There is no evidence that left-wing violence is more common than right-wing violence. Most analyses show the opposite. If a president and his allies, during a time of hardship and pain, dehumanize others and promote hatred and division, then they tarnish the best of our political heritage. When a figure from the Kennedy family line joins a political circle where rhetoric relies on fear and dishonesty, that moral heritage is also diminished.  

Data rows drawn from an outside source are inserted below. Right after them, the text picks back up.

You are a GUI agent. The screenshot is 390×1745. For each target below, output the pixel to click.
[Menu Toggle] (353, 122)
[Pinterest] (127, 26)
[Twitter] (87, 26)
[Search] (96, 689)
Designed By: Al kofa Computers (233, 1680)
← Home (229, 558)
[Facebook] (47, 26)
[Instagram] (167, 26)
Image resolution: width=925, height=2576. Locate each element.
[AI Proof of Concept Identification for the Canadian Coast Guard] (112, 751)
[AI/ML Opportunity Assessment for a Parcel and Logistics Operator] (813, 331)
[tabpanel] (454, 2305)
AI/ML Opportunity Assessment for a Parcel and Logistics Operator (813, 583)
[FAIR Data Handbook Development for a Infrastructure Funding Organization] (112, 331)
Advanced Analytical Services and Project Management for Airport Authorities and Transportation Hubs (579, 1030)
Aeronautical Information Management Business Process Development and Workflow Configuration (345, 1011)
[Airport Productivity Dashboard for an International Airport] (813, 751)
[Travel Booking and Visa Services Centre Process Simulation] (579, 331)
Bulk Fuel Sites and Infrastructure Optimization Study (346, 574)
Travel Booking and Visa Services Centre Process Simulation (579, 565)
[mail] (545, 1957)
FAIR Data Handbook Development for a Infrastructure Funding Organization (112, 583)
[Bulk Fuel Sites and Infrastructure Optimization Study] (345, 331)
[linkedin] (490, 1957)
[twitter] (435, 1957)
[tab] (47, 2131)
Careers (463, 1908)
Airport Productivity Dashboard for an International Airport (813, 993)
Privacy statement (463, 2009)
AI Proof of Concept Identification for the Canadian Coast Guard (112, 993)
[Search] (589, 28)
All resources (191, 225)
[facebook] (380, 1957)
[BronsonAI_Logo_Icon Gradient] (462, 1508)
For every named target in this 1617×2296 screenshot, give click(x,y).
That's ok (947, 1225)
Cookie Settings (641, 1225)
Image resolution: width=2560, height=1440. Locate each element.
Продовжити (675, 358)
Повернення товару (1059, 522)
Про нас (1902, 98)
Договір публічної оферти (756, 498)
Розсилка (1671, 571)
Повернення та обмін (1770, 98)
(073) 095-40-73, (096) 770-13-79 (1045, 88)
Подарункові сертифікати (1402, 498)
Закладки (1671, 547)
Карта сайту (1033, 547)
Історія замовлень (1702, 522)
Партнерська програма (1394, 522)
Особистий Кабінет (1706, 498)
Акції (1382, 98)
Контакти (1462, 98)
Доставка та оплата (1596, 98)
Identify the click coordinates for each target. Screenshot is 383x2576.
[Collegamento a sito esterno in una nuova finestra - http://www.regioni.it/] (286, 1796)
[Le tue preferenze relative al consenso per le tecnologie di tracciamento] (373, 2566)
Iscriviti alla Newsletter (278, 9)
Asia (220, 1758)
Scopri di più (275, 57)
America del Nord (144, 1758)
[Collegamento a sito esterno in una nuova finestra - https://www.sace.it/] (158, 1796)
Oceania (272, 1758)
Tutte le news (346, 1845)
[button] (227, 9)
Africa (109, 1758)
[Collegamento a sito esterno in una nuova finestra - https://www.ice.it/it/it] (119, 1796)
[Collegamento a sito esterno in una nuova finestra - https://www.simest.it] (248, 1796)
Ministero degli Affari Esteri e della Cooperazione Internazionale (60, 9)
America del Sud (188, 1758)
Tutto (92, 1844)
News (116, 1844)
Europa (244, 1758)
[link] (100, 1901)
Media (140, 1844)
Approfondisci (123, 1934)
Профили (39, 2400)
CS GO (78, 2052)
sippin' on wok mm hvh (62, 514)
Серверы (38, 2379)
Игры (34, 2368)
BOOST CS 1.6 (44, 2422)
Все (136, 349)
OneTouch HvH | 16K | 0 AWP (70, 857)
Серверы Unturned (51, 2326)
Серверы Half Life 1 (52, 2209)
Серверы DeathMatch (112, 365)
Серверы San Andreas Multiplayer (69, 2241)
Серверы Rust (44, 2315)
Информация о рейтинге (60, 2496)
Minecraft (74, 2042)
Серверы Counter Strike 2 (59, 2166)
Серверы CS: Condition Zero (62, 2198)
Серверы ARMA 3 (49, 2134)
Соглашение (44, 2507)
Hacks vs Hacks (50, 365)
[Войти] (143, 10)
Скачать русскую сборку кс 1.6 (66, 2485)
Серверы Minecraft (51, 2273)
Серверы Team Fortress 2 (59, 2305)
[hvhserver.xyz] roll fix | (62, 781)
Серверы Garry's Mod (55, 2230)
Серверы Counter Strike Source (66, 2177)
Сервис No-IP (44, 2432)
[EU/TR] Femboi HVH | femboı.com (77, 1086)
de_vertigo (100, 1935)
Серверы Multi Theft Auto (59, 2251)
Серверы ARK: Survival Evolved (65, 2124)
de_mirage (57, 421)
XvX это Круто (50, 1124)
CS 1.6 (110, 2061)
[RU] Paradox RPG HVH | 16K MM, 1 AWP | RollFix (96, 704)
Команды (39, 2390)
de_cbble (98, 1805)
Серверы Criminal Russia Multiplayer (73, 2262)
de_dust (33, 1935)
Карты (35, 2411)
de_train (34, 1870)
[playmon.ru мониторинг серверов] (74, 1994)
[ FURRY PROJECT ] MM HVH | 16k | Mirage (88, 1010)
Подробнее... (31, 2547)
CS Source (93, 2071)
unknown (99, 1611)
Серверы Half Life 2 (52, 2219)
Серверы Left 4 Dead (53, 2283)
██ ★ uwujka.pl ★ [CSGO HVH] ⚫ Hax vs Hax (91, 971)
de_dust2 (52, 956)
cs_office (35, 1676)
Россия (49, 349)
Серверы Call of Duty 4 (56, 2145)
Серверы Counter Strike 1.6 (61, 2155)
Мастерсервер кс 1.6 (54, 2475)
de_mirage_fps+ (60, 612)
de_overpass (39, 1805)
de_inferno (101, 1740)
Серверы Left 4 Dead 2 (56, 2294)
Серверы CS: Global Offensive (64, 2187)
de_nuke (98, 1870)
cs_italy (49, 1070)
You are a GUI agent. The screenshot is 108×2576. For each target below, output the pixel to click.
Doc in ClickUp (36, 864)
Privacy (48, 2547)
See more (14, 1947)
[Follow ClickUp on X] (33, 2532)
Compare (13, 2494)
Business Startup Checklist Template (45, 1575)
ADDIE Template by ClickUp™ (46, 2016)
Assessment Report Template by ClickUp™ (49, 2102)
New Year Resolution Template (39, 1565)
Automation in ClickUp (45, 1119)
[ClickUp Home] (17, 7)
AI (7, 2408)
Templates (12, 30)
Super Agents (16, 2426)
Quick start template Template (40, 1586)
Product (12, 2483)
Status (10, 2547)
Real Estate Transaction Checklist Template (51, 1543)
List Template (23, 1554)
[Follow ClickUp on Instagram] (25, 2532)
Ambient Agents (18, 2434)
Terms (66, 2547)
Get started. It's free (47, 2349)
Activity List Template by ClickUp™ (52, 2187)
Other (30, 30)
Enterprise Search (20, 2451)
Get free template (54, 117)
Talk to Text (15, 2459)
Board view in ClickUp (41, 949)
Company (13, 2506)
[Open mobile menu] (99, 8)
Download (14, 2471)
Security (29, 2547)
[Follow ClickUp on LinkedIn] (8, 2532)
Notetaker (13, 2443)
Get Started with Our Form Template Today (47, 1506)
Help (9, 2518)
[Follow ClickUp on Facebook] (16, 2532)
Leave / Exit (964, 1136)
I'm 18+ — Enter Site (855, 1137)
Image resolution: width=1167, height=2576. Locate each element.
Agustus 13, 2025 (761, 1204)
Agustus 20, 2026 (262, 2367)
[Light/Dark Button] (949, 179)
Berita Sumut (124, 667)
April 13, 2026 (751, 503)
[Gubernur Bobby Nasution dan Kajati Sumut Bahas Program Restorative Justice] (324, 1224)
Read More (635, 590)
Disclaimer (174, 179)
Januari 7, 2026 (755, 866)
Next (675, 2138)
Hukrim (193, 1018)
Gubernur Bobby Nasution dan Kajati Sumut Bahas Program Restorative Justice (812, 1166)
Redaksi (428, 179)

On that night in Indianapolis, Robert F. Kennedy, who had lost a brother to assassination, quoted from Aeschylus, “In our sleep pain that will not forget falls drop by drop upon the heart and in our own despair, against our will, comes wisdom through the awful grace of god.”  

A moment of national pain and difficulty can be an opportunity for moral imagination, in Christian terms, for “the transfiguration of suffering,” the turning of hatred into compassion, understanding, empathy, even grace. It can also be a moment of stoking fear and anger for political advantage. The President of the United States is the educator in chief. He sets the moral and psychological tone for the country. It seems that Trump and his cabinet are steering towards using the Kirk killing to demonize, caricature, and persecute his political opponents. But regardless of what Trump does, we know what real leadership is and can continue to seek it.